In May, 18 Tory MPs unsuccessfully staged a revolt to impose stricter legal standards. Now peers are pushing for the Agricultural Commission to be granted sweeping new powers to enforce food blockades on producers not meeting UK standards.

Up until now, the Commission was merely an advisory body which operated for only six months.

The new bill would give the Commission a four-year life-span, make it independent of the Department of Trade, and require its sign-off on any future trade deals.

According to Baroness McIntosh, without the amendments ministers could bypass standards by introducing new regulations that do not require parliamentary scrutiny.
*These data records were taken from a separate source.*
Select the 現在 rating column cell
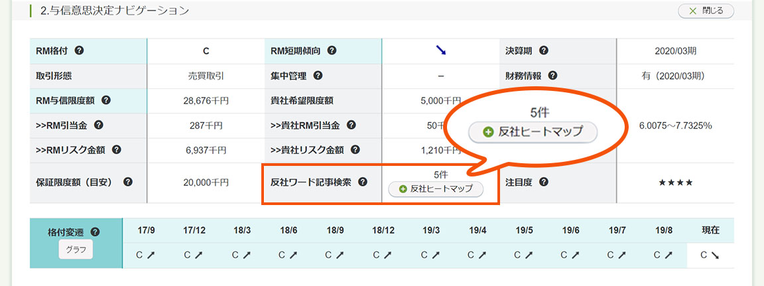Screen dimensions: 764x286 coord(710,254)
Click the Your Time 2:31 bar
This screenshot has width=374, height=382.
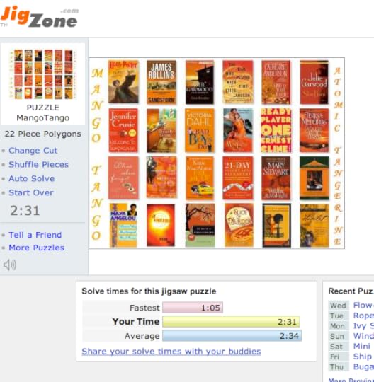point(232,322)
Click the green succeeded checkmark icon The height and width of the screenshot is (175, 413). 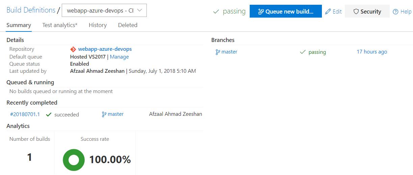point(49,115)
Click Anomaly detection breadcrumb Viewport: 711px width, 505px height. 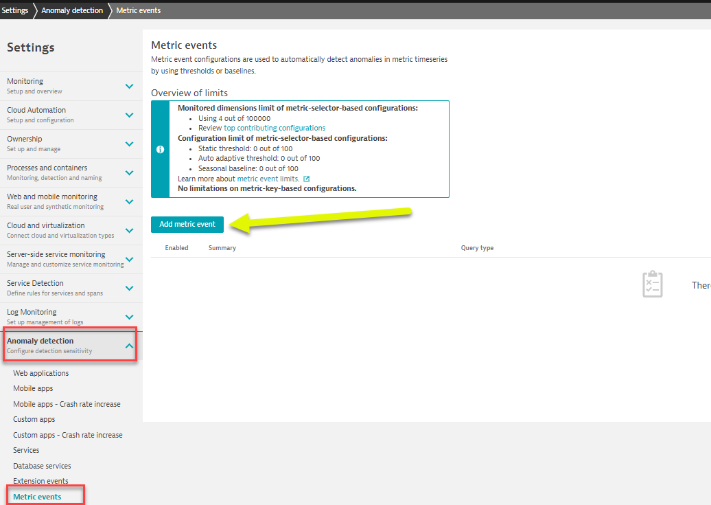click(72, 10)
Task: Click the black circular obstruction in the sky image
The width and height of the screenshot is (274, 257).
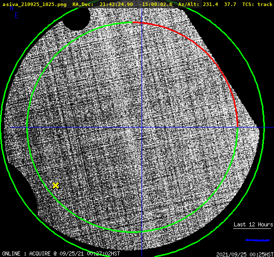Action: tap(76, 18)
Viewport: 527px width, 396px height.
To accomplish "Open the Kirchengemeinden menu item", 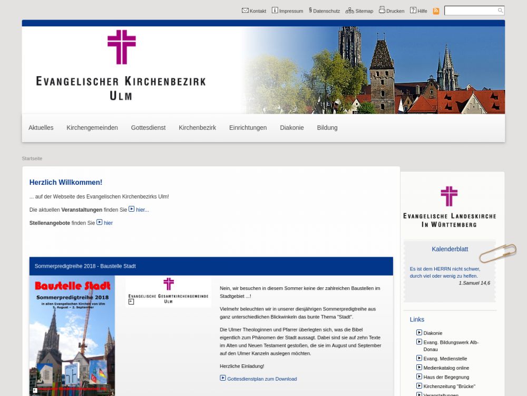I will [x=92, y=128].
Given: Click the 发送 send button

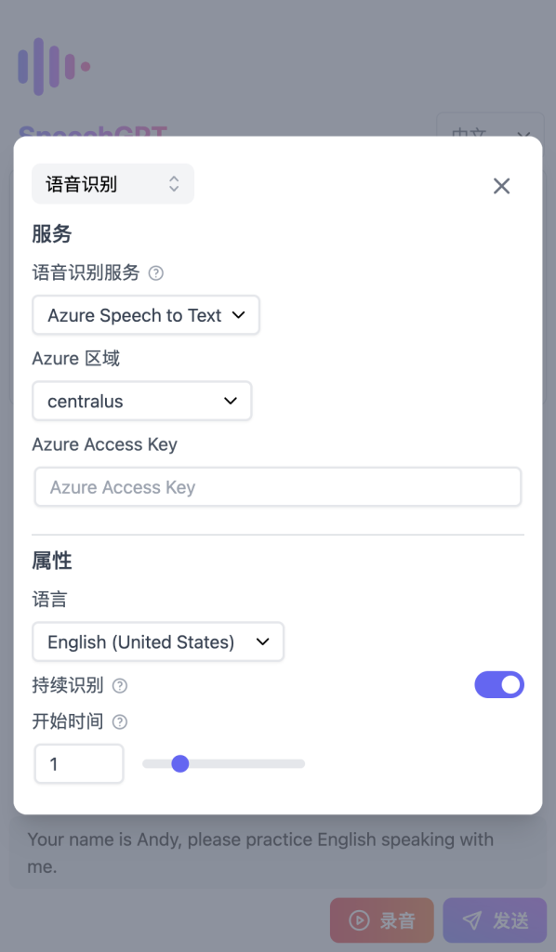Looking at the screenshot, I should [495, 920].
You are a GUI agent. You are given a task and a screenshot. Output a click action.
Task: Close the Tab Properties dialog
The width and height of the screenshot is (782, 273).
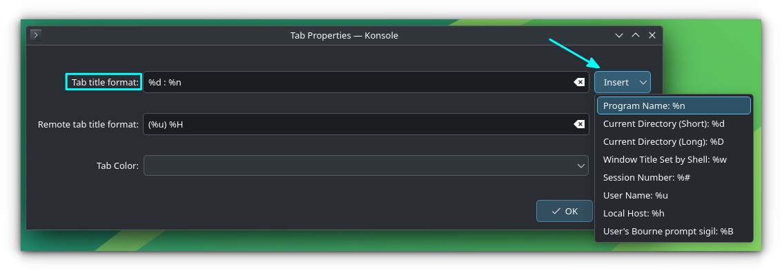click(652, 35)
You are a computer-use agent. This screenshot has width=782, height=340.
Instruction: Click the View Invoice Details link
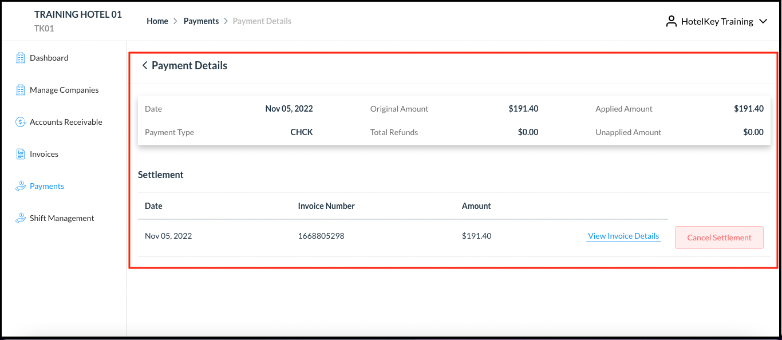click(x=623, y=236)
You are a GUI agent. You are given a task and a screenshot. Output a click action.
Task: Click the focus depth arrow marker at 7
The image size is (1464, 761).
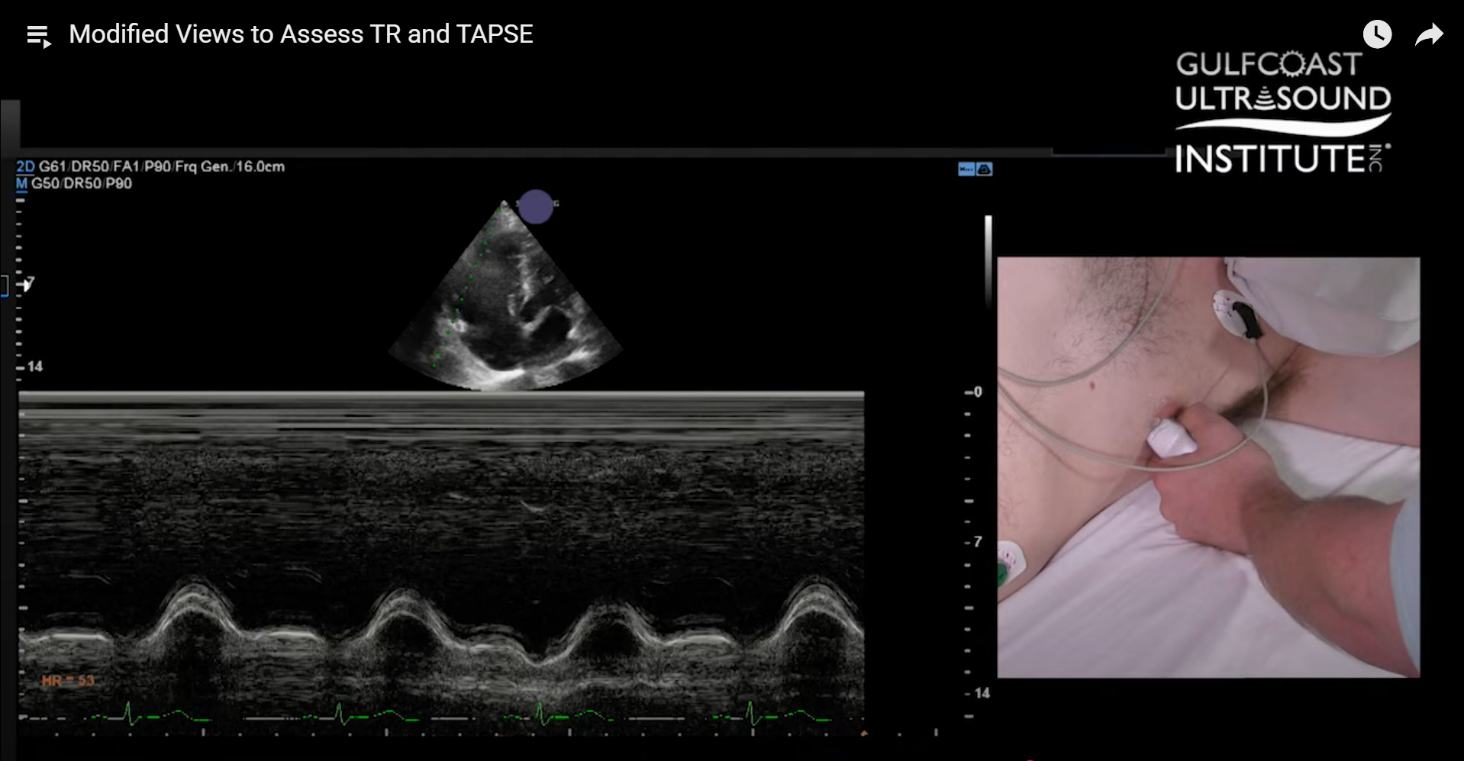click(27, 285)
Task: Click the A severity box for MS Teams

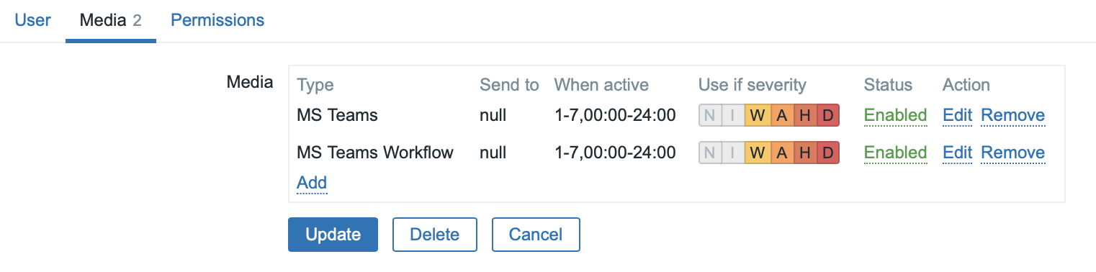Action: click(781, 115)
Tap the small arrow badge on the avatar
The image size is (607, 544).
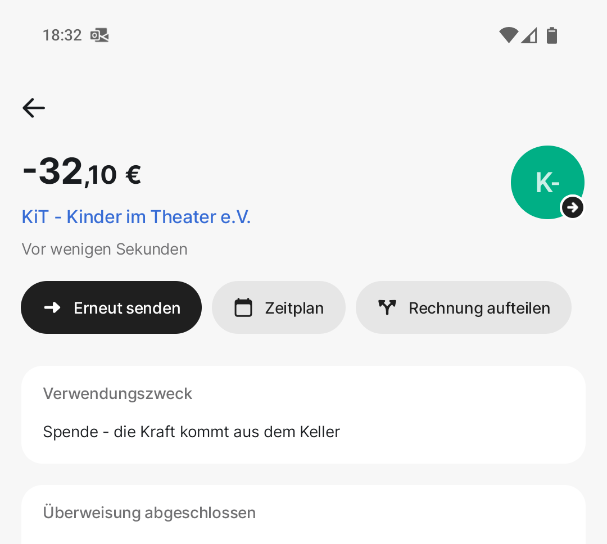click(x=572, y=207)
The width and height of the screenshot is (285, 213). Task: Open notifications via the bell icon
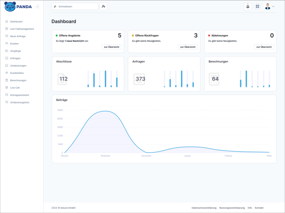(x=248, y=6)
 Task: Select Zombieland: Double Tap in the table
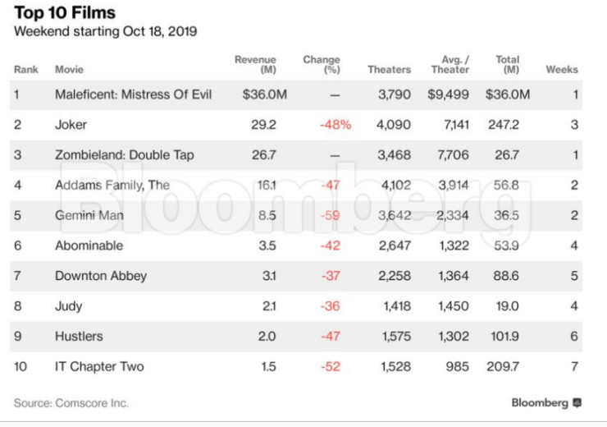point(124,155)
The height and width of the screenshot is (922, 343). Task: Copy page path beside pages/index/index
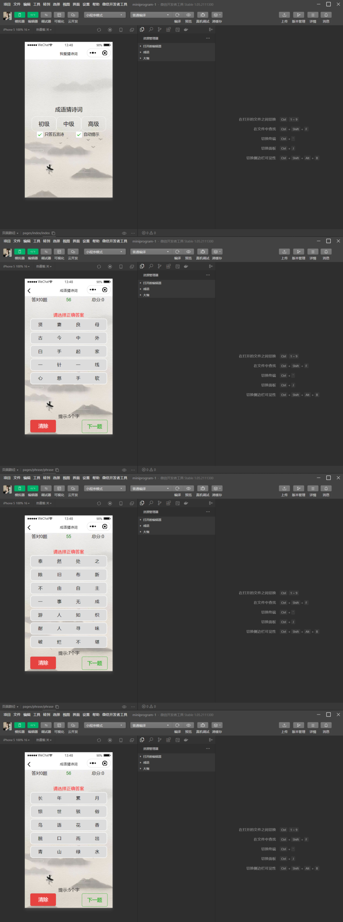click(x=53, y=233)
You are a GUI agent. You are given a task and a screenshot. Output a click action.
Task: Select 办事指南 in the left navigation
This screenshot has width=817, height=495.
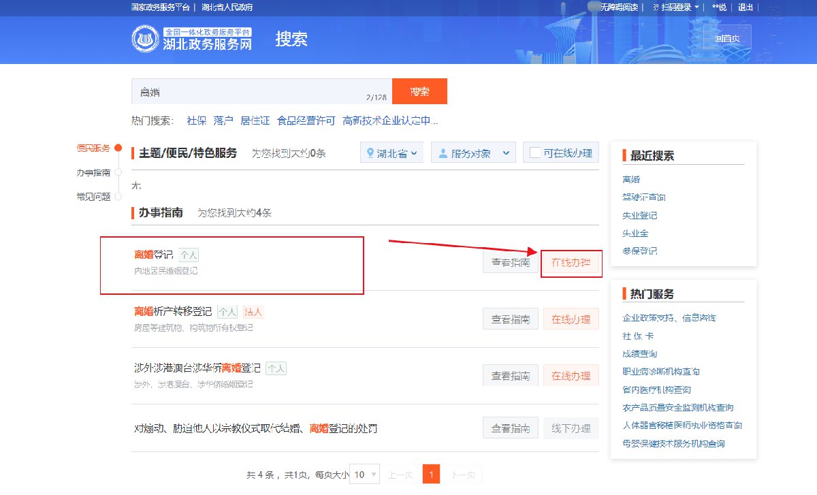point(93,173)
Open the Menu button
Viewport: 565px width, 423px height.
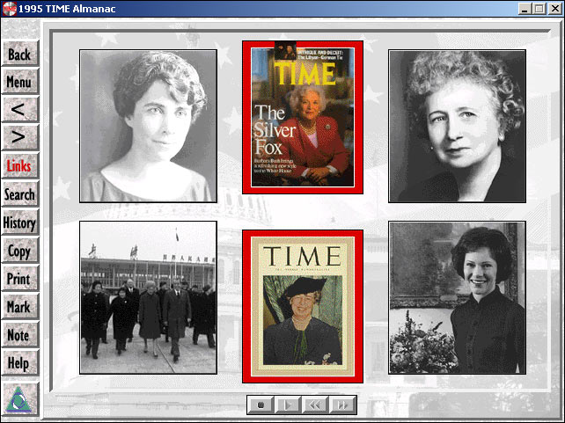point(19,83)
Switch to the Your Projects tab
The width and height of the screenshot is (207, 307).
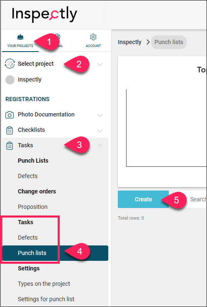20,41
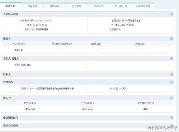The height and width of the screenshot is (132, 179).
Task: Expand the 联系人 section circle icon
Action: pyautogui.click(x=171, y=74)
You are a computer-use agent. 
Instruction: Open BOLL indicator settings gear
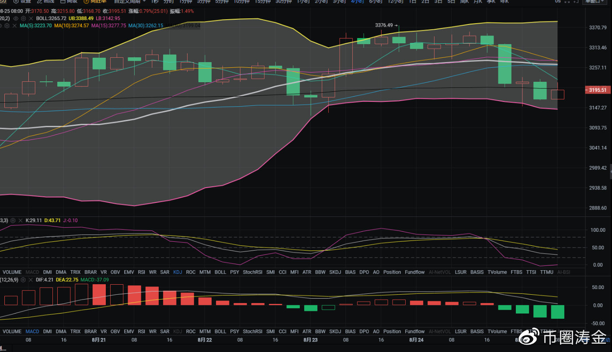(x=22, y=18)
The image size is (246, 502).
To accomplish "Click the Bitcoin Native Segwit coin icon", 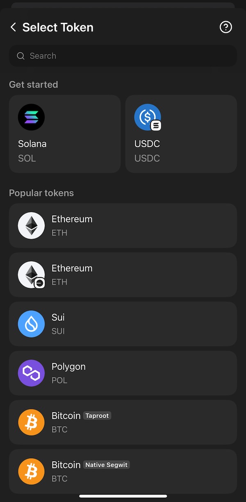I will tap(31, 471).
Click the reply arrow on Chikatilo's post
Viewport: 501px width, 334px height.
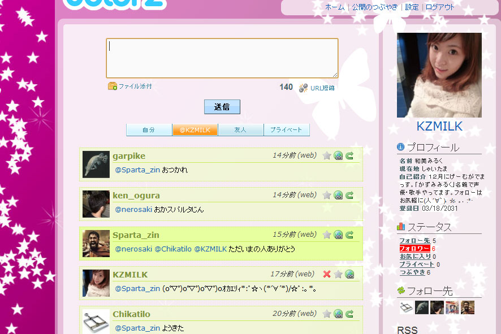pyautogui.click(x=349, y=314)
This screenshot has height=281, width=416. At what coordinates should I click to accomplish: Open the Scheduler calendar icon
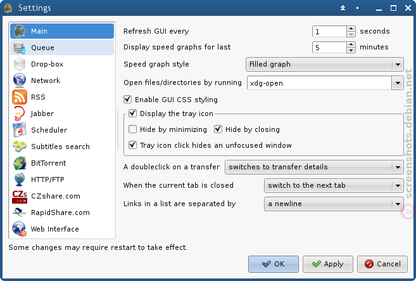tap(20, 130)
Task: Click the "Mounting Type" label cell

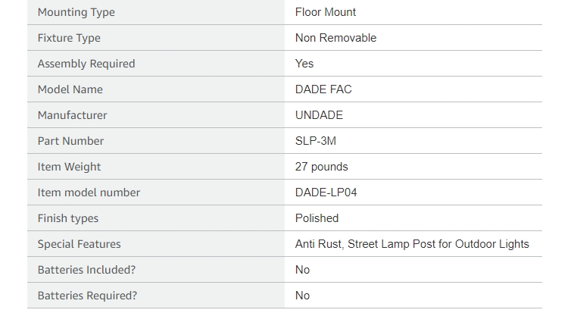Action: [x=76, y=12]
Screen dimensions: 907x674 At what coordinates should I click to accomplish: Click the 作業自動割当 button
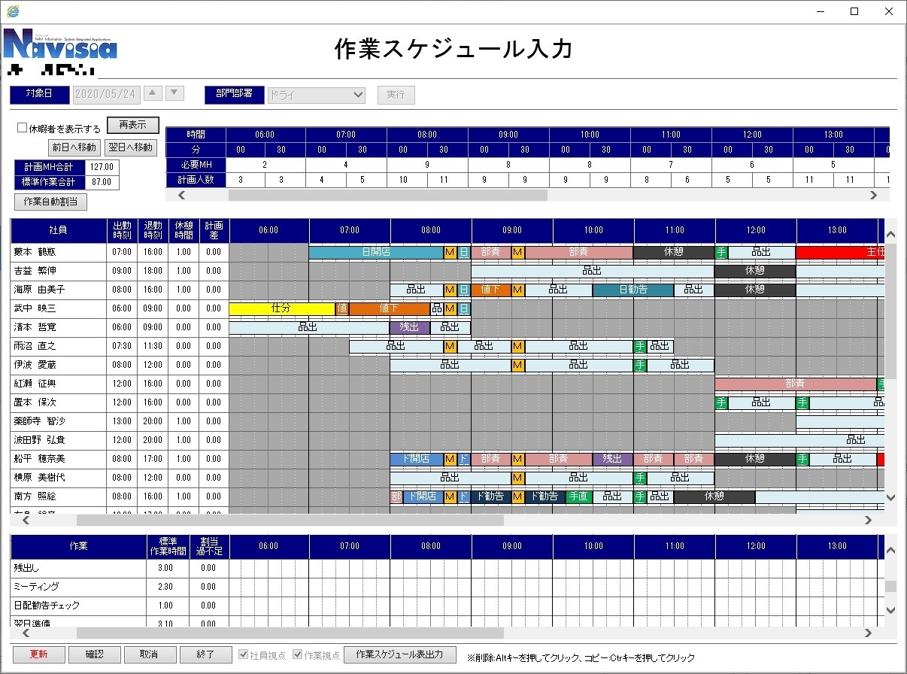[51, 202]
'There is an absolute need for this, so the government can't change food safety or animal welfare standards at the stroke of a pen,' she said.

'Consumers want to see these high standards in place and farmers want to know that if they meet these high standards – which they are willing to do – they are not going to be undercut.'

Labour's Lord Grantchester, who will push for an outright block on lowering standards, said: 'The government claims to have taken on the concerns of parliamentarians – as well as supermarkets and consumers – by establishing a new commission.

'But it is toothless, will only exist for a few months, and has no powers to stop the import of inferior products.'

But a government spokesperson said: 'Our manifesto commitment could not be clearer – we will not compromise on our high environmental protection, animal welfare and food standards.

'It is illegal to import chlorine-washed chicken and hormone-fed beef into the UK and any changes would require new legislation to be brought before this parliament.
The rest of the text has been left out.